The impact goes beyond India. IPL affected the game everywhere in quality, schedules and priorities. A Malinga, perhaps the greatest Sri Lankan quick ever, quits test cricket to focus on it. For some nations, this worked out better over time. Several Australian and English IPL players are retirees. And in Australia’s case, even the still-playing veterans skip the IPL to focus on national duty. In India, our very best are in there, deep. Now, out there in test cricket, it shows.

As one of India’s more loved ex-cricketers is said to have told his friends off-record: the IPL-T20 is far from demanding and easy to play. Fielding? The ball might come your way five times in a match. And you have to bowl four overs max. And it’s all over in four hours. The ODIs are far more demanding and, of course, five-day tests are the supreme challenge.

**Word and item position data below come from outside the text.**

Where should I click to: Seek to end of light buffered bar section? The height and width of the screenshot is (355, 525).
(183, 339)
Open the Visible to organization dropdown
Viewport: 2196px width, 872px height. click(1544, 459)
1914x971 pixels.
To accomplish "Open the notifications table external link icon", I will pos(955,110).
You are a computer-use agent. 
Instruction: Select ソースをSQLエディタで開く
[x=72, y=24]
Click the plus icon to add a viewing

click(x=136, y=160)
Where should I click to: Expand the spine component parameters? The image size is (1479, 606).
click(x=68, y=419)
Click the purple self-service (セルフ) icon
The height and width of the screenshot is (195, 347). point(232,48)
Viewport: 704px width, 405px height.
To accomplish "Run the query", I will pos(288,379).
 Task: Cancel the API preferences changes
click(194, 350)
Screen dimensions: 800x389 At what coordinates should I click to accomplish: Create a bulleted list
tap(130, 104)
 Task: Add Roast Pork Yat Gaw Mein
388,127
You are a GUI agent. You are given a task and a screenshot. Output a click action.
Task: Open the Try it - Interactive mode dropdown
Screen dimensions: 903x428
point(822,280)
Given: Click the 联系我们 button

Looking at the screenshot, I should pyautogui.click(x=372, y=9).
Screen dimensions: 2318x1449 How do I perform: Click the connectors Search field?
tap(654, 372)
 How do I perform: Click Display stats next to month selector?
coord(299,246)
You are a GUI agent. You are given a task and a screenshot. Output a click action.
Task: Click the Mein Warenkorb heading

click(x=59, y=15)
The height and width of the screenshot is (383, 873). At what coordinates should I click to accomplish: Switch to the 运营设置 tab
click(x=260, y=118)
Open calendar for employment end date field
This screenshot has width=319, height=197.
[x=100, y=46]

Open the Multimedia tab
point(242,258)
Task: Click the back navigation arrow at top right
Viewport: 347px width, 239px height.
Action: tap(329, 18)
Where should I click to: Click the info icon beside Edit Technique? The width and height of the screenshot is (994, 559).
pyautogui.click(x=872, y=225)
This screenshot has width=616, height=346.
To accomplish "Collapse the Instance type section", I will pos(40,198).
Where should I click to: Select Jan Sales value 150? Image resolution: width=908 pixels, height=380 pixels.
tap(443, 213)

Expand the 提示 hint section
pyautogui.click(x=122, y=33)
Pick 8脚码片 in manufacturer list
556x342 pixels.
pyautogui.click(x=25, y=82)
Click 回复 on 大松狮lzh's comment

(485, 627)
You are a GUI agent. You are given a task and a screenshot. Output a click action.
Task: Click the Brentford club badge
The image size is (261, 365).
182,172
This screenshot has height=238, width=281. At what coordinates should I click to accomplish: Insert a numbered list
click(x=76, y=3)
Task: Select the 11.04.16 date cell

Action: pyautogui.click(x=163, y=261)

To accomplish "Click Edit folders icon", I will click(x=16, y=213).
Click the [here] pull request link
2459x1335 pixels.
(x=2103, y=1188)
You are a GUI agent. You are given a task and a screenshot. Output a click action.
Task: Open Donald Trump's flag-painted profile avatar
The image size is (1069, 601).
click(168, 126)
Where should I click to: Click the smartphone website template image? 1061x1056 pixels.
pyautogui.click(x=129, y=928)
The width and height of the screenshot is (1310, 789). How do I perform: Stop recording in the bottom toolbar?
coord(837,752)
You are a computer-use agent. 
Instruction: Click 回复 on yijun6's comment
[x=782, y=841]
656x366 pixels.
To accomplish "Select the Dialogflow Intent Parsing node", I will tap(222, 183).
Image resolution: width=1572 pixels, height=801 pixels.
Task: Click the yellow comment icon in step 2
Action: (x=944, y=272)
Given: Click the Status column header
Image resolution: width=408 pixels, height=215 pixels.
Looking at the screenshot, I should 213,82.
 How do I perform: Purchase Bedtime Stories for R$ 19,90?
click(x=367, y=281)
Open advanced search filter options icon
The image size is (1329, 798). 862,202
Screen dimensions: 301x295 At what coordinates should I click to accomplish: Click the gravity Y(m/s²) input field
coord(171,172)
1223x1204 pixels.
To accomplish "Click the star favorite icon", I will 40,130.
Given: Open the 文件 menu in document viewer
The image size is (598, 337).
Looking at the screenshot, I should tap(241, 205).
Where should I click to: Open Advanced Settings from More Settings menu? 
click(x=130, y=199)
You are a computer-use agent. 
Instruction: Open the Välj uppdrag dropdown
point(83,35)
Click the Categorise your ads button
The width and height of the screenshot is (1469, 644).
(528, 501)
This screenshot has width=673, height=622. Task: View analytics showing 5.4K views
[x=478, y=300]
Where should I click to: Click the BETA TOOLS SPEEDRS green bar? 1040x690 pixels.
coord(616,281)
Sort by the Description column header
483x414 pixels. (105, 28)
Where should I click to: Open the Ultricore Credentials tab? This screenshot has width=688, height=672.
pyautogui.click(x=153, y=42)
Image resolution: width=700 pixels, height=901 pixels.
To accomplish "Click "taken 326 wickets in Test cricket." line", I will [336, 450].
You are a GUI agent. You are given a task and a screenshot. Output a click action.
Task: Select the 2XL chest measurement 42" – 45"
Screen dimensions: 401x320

A few former greats — no enemies of Indian cricket — have worried about IPL’s impact. They include Ian Botham and Arjuna Ranatunga. In India, some of the greatest of our greats, have not just refrained from criticism but vociferously defended IPL on countless television programmes. The co-opting power of the BCCI-IPL money machine is wondrous. Now and then, a little conflict-of-interest blip appears. Like commentators being paid crores by the BCCI — who are then unlikely to criticise its golden child. It is equally unlikely that media fed with crores of ad revenue will speak up either. Any other institution seeing half the scams and conflict of interest that the BCCI-IPL has, would long ago have drawn sharp media scrutiny. But whatever emerges does so when the IT or ED departments get active, not the media. There are also too many journalists co-opted into the IPL network, unable to look at it critically.

And there is no way serving players will criticise it (or anything the BCCI does if they value their careers). Not while it’s positioned as the Kamadhenu of Cricket. That status was and is a choice the BCCI has consciously made. It controls the game in the country. With its money power, it lords over it at the global level too, in a manner that earns us the mistrust of other nations. It isn’t just that BCCI chooses to privilege one format of the game over another. There could be, as some argue, a place for all three. BCCI chose to privilege the private over the public. We pay the price.

Here’s the problem: when the shouting is done and the players heads have rolled, things won’t get better. The system and gene pool of Indian cricket have been, are being radically altered for the worse. We need to think about how to revive the domestic game, rescue cricket from the billionaires club and restore it to the public domain.